Quant aux esprits de ces citoyens bien nourris, vêtus, logés et aisés, ils bénéficiaient également de leur dose de culture : l’enseignement à Archadès attirait les étudiants des quatre coins d’Ivalice[1]. Il offrait la satisfaction de chacun d’entre eux : magicien, tacticien, négociant, ou tout simplement érudit en quête de savoir dans les domaines de la science, la médecine, la littérature, l’histoire, le droit ou la nature. Une bonne dizaine d’écoles avait été construite durant les quinze années précédentes et une dizaine d’autres était en cours d’élaboration.

Tant de connaissances avaient été élargies et touchaient à présent toute la nouvelle génération archadienne, sous la collaboration effective de Son Altesse Impériale, dignité culturelle de l’Empire et épouse de l’empereur Gramis d’Archadia.

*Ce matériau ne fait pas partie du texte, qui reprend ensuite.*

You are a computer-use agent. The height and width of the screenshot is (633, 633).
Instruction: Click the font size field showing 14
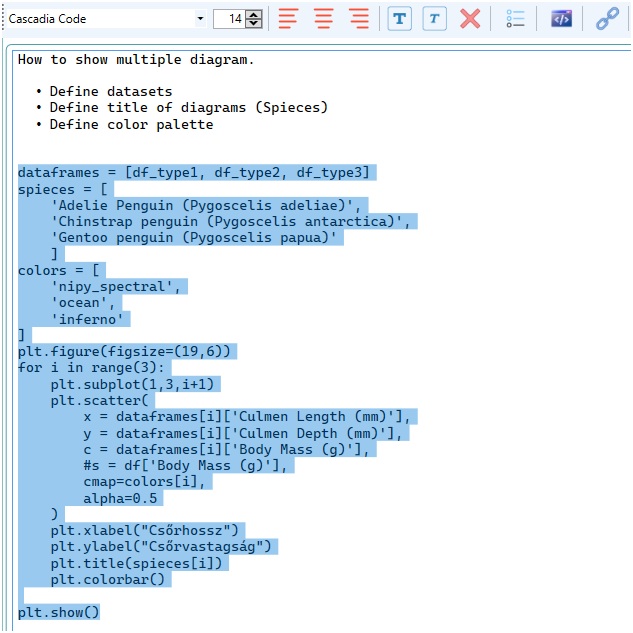230,19
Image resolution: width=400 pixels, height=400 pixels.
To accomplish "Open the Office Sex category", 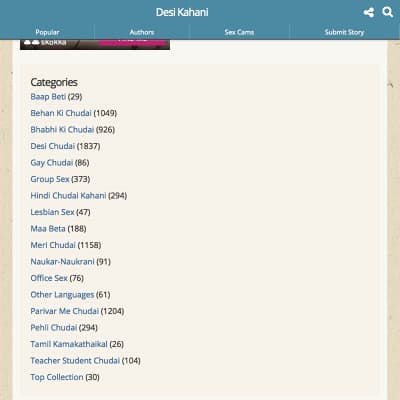I will point(49,278).
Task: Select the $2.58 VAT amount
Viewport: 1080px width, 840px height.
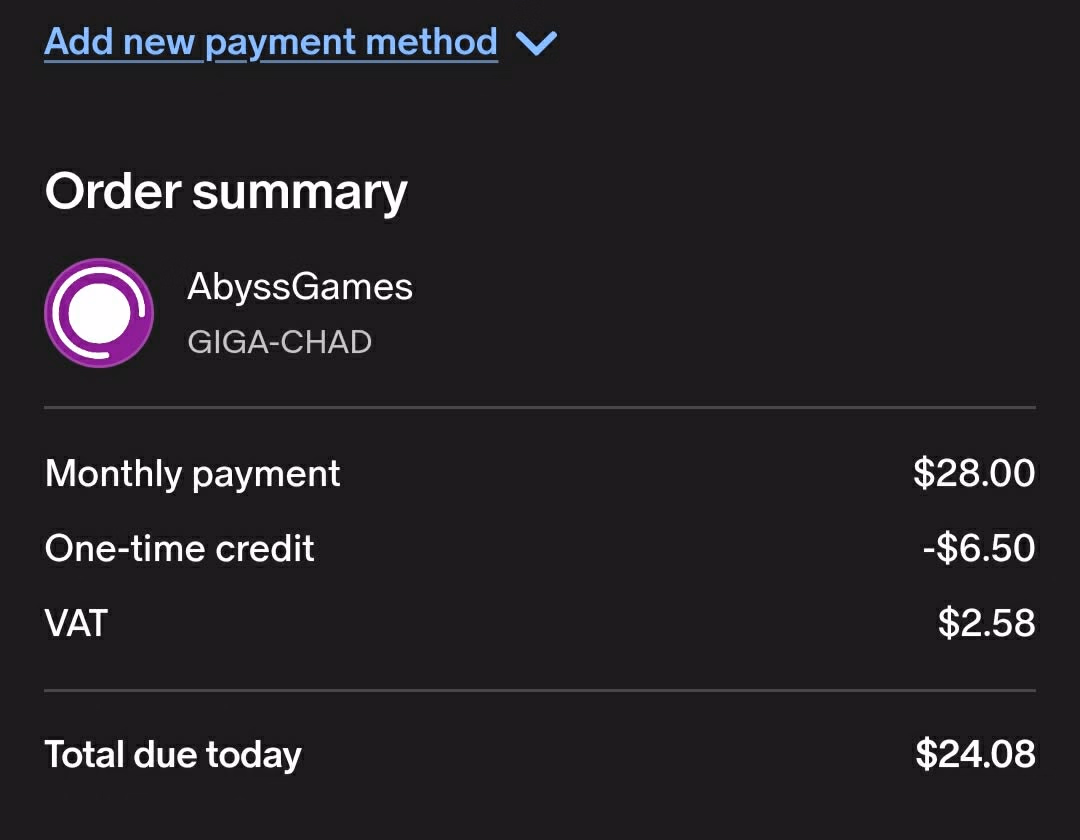Action: pos(986,623)
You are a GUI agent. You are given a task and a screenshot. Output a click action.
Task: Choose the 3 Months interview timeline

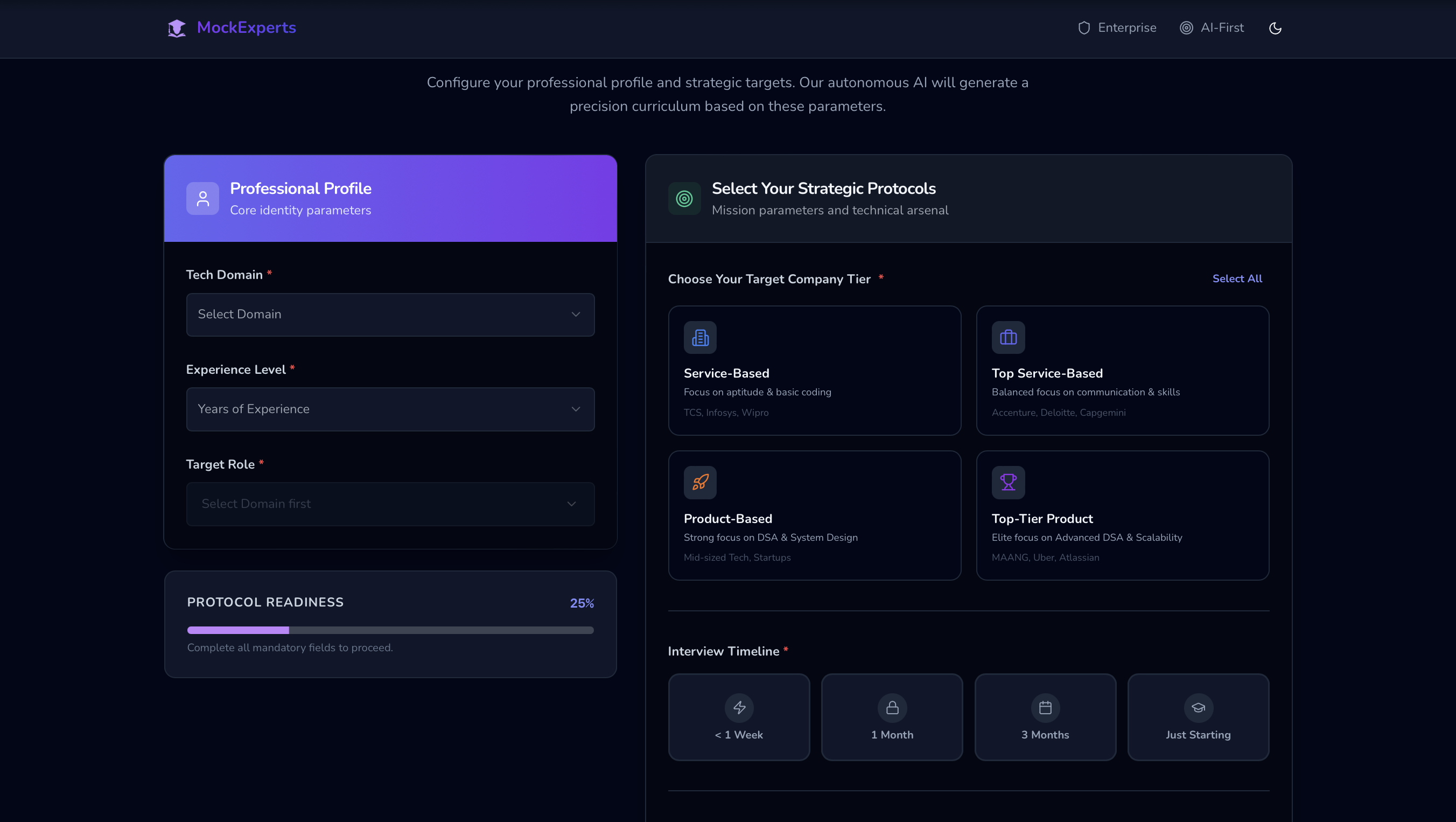[x=1045, y=717]
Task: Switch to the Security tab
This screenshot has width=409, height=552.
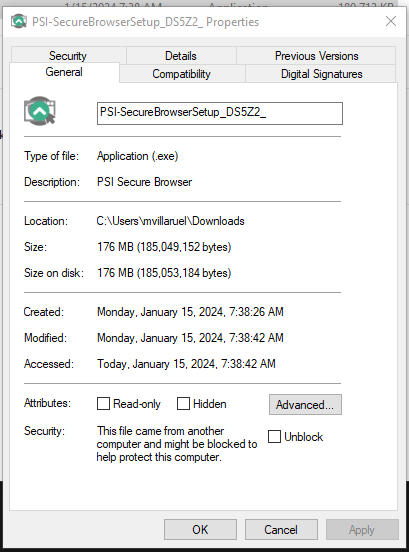Action: coord(68,56)
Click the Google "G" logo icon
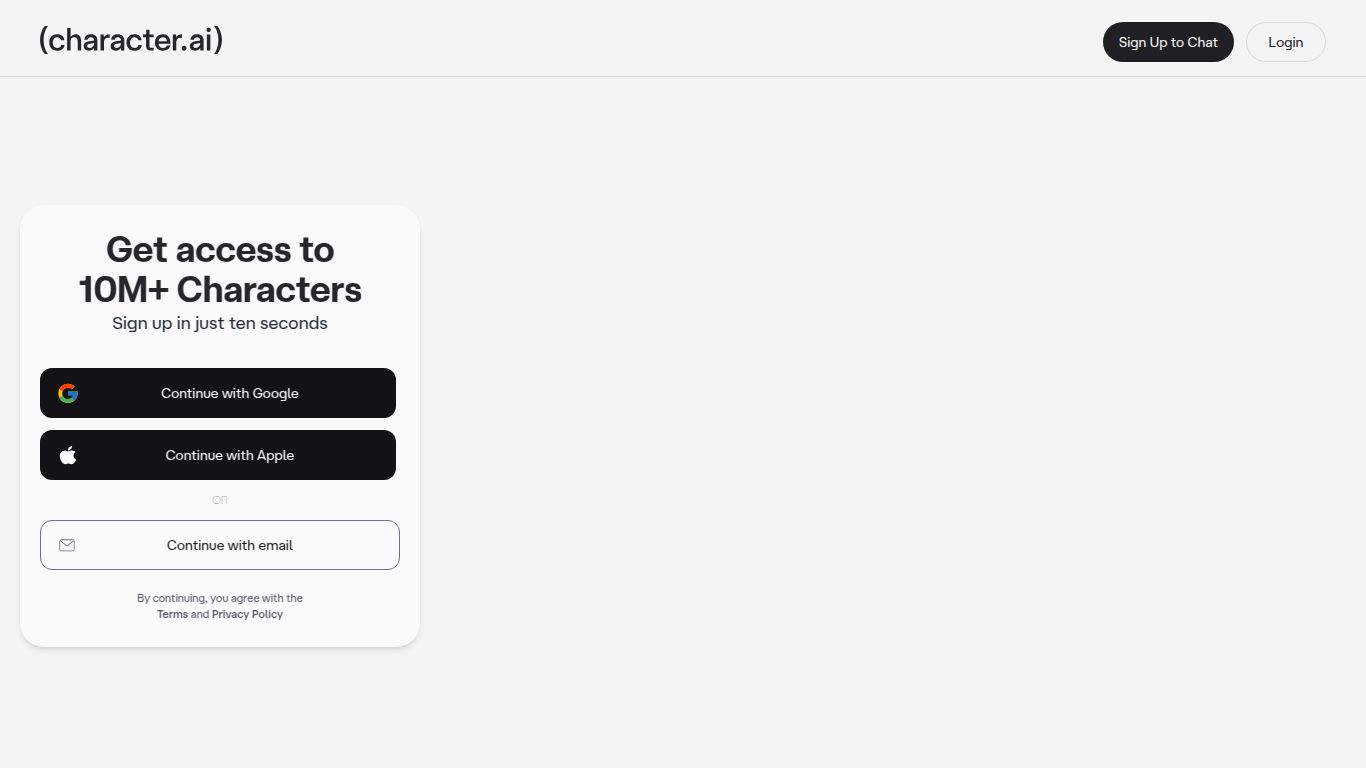Image resolution: width=1366 pixels, height=768 pixels. [x=68, y=393]
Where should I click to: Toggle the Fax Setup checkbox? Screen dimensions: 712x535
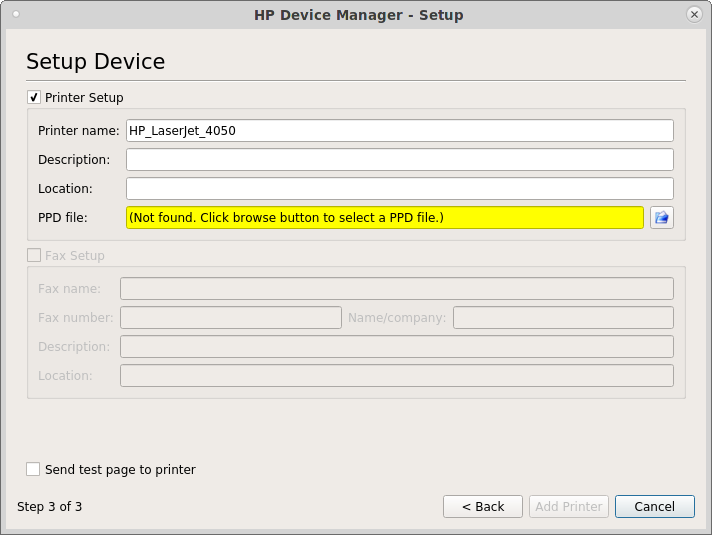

Cependant, l’établissement fétiche qui charmait tout l’Empire et gagnait tous les cœurs restait certainement l’Académie et le Tribunal militaires, véritable fierté des habitants, sans laquelle ce nom d’empire d’Archadia n’aurait point cette connotation de puissance et de sécurité qu’il possédait depuis sa création en 486 à partir de la seule cité d’Archadès.

Ce bâtiment géant, bâti à proximité du Palais impérial dont il était séparé par la Route Glorieuse, comportait des milliers de soldats et des centaines de généraux, commandés par cette classe nouvelle de l’Empire qu’on appelait les juges[2], et était dirigé par celui qui occupait le poste de commandant de la deuxième division de l’armée et de conseiller militaire de l’Empereur, celui qu’on appelait le Haut Juge Bergan.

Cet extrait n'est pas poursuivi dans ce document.